Midnight's Children

Jun 09, 2023 10:18

I recently finished reading Midnight's Children. This is the book which catapulted Salman Rushdie to fame and remains one of the more popular Booker Prize winners of all time. To the best of my recollection I had not read anything by Rushdie previously, and I have generally enjoyed other pieces of art inspired by the partition of India and Pakistan, so this seemed like a fine place to start.

Based on a sample size of one book, Rushdie has a lot in common with Tom Robbins, including the 'seriocomedy' perspective, a bunch of magical realism and a focus on smells. Since I like Robbins, this wasn't a drawback.

As I am not an expert or even particularly knowledgeable on the history of Pakistan, India and Bangladesh outside of the partition, I'm sure I missed a lot of the references that were being made to historical events and how the main character's life relates to the country. This slowed me down sometimes (imagine reading a novel about the Civil War if you didn't know much more about it than who Abraham Lincoln was; you'd be confused), but the surface connections were still enough to keep me moving.

Having said that, the main reason I'm writing this is because the book had a quote about memory that really resonated with me, which I include here. This is from page 253, which is in the chapter "At the Pioneer Cafe" in the edition I borrowed from the library. As always, transcription errors are on me.
Memory's truth, because memory has its own special kind. It selects, eliminates, alters, exaggerates, minimizes, glorifies, and vilifies also; but in the end it creates its own reality, its heterogeneous being ever trusts someone else's version more than his own.
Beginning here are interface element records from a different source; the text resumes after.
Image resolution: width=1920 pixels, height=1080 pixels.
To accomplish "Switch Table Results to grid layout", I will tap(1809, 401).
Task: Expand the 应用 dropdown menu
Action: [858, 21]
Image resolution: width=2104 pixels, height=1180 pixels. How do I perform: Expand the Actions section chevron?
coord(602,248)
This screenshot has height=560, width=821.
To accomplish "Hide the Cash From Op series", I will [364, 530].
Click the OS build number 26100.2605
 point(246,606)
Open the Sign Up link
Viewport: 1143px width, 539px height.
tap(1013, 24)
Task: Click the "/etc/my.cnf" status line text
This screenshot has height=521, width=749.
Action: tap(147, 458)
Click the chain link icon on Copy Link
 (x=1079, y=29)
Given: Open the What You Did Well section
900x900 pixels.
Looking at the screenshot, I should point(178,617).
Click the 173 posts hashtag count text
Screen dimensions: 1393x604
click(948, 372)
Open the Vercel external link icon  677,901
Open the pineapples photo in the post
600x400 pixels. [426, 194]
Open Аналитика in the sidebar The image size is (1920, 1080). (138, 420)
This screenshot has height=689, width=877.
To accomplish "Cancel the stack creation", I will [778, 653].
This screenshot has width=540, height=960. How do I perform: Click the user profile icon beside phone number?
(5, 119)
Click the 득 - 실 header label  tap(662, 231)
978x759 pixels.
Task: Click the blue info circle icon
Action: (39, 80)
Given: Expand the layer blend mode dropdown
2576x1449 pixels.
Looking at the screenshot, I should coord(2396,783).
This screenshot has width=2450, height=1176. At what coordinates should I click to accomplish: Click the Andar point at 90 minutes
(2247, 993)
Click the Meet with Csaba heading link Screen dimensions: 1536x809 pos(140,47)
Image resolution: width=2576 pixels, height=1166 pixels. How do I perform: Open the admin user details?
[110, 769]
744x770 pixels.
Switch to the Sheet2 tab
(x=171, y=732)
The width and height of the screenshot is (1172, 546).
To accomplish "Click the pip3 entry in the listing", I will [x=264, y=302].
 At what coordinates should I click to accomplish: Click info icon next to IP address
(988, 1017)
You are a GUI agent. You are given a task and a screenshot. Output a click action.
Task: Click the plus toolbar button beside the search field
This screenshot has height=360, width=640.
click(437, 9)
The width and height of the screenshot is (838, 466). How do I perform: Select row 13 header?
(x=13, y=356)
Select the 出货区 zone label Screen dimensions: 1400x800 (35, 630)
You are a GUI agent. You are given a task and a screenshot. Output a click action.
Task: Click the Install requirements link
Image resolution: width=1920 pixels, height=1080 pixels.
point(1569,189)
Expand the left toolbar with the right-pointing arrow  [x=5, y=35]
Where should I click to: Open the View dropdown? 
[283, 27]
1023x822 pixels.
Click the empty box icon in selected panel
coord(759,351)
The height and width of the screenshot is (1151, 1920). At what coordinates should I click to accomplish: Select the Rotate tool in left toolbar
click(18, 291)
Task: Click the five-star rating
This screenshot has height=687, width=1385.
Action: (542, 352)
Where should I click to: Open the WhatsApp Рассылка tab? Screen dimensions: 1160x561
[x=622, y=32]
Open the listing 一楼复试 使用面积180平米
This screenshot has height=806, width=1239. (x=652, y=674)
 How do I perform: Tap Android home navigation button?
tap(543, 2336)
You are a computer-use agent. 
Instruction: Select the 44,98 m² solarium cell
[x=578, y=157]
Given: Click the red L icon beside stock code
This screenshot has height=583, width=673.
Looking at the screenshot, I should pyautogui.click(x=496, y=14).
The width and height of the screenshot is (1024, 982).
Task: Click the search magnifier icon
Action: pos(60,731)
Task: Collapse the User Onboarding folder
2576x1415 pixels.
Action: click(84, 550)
And less about memory, but still worth recording, from page 457 in the chapter "Sam and the Tiger".
Who what am I? My answer: I am the sum total of everything that went before me, of all I have been seen done, of everything done-to-me. I am everyone everything whose being-in-the-world affected was affected by mine. I am anything that happens after I've gone which would not have happened if I had not come. Nor am I particularly exceptional in this matter; each "I", every one of the now-six-hundred-million-plus of us, contains a similar multitude.